This project investigated CitiBike rider and membership usage data, seeking to determine whether CitiBike sells more 24-Hour passes over the weekend or weekdays during quarter 2, April to June, of 2016. The statistical test used in this investigation was the t-test, which yielded a t-test statistic of 5.5 and p-value of 6.4 x 10-6. Accordingly, the null hypothesis was rejected and the alternative hypothesis was accepted: concluding that more 24-Hour passes were indeed purchased over the weekend, Saturday - Sunday, than during weekdays in April to June 2016.
This analysis can be seen on Github: https://github.com/jvani/PUI2016_jmv423/blob/master/HW6_jmv423/Assignment2_jmv423.ipynb
For this study, we obtained the appropriate CitiBike Rider and Membership Usage data from the CitiBike System Data portal. The data file contained information about how many membership passes were purchased on each day between April - June 2016, type of pass purchased, and the number of trips completed. For the sake of studying whether more 24-Hour Passes were purchased over the weekend or during the weekdays, the data set contained all of the pertinent information.
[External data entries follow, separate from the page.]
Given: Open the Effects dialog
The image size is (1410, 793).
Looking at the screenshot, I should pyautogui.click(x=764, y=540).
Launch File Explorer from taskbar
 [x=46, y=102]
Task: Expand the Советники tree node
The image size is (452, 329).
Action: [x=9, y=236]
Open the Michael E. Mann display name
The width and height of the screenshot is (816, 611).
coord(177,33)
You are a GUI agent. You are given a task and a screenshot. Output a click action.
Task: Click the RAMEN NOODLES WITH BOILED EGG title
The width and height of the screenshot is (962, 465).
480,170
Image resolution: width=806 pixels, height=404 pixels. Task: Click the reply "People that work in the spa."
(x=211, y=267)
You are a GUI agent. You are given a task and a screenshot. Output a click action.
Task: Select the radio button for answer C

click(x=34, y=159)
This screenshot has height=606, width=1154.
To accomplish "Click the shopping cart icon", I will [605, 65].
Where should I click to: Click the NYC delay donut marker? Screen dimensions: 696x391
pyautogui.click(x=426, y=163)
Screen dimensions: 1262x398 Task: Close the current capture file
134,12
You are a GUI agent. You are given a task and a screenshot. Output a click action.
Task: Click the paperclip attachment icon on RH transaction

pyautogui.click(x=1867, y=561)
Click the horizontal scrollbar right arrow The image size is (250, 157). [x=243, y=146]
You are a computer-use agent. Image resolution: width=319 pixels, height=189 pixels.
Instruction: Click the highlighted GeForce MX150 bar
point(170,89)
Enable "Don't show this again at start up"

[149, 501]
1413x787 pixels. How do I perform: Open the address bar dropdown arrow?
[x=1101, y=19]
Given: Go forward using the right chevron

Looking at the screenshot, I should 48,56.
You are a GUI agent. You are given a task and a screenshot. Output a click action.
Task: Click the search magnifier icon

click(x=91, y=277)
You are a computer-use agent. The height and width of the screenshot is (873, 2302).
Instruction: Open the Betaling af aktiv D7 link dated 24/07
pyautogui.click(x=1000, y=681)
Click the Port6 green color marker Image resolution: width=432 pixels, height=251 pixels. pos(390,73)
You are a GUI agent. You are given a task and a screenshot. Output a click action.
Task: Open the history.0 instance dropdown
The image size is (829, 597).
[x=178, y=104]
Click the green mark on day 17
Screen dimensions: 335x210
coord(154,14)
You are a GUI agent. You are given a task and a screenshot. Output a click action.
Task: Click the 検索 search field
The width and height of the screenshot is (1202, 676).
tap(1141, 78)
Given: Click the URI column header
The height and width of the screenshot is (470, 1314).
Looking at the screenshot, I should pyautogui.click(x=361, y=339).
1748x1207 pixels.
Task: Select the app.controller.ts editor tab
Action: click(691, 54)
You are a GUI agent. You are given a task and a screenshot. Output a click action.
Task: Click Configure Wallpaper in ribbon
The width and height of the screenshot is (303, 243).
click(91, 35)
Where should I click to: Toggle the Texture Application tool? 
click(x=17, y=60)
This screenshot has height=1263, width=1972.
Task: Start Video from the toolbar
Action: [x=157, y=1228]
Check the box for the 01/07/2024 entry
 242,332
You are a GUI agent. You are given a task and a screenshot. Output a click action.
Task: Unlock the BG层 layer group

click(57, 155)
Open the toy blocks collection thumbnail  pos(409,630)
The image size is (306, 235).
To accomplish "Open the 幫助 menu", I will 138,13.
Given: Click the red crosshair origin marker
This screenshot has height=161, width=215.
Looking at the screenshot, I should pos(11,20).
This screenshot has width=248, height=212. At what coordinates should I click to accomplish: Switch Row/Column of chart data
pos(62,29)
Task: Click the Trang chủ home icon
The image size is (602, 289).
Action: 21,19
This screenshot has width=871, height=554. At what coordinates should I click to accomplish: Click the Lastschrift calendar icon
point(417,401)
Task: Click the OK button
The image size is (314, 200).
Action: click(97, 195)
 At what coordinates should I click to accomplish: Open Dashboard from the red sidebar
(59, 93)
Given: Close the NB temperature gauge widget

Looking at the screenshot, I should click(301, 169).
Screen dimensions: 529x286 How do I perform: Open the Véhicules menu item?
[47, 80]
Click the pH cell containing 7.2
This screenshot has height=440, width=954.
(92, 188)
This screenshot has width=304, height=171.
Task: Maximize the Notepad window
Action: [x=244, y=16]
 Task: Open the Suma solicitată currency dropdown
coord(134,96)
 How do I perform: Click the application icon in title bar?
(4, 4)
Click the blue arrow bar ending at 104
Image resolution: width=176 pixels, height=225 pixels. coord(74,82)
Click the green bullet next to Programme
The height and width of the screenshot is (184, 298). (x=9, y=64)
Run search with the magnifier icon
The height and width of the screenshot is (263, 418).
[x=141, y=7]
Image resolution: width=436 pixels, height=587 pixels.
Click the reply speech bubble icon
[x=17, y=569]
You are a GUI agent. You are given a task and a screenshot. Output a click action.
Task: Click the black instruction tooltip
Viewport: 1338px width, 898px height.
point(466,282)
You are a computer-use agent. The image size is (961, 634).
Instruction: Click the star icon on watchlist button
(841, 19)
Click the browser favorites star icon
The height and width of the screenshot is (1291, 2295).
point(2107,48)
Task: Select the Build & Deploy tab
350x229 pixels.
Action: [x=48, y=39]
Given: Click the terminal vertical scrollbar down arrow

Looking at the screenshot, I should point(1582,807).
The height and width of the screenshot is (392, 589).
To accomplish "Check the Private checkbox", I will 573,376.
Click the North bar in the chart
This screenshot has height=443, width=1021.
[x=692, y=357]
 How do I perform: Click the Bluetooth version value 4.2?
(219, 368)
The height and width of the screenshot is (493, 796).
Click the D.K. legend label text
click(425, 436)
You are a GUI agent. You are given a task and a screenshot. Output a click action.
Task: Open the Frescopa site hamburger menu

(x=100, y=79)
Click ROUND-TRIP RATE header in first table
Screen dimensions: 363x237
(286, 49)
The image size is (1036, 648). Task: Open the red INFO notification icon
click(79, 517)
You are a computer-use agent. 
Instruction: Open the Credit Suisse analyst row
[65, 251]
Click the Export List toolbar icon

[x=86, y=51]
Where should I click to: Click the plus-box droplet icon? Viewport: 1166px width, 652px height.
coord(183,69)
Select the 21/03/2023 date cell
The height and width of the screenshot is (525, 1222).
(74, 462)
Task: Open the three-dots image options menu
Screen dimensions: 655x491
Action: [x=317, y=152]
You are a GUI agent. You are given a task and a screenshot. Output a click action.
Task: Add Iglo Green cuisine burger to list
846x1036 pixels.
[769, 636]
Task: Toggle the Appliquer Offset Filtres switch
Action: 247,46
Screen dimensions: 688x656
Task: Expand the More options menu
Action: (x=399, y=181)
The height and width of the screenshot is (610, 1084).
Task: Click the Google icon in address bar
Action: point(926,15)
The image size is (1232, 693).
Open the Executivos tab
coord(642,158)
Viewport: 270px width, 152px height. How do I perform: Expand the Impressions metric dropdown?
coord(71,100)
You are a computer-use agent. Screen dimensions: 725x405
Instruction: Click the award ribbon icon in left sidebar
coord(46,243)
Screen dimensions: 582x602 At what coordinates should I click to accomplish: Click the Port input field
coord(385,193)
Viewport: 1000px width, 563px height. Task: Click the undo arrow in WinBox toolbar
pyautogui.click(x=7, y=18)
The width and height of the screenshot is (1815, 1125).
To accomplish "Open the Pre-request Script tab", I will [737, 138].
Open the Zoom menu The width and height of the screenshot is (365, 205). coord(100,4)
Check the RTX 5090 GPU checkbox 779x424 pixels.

To make the data useful, the date format was converted to 'datetime'. After doing so, an additional column was added with the day of the week in a string format, see below:
df['Date'] = pd.to_datetime(df['Date'])
df['days'] = df[['Date']].apply(lambda x: dt.datetime.strftime(x['Date'], '%A'), axis=1)
Figure 1 illustrates the mean of the number of 24-Hour passes purchased grouped by day of the week. The dataframe was subsequently queried into weekend and weekday sub-populations.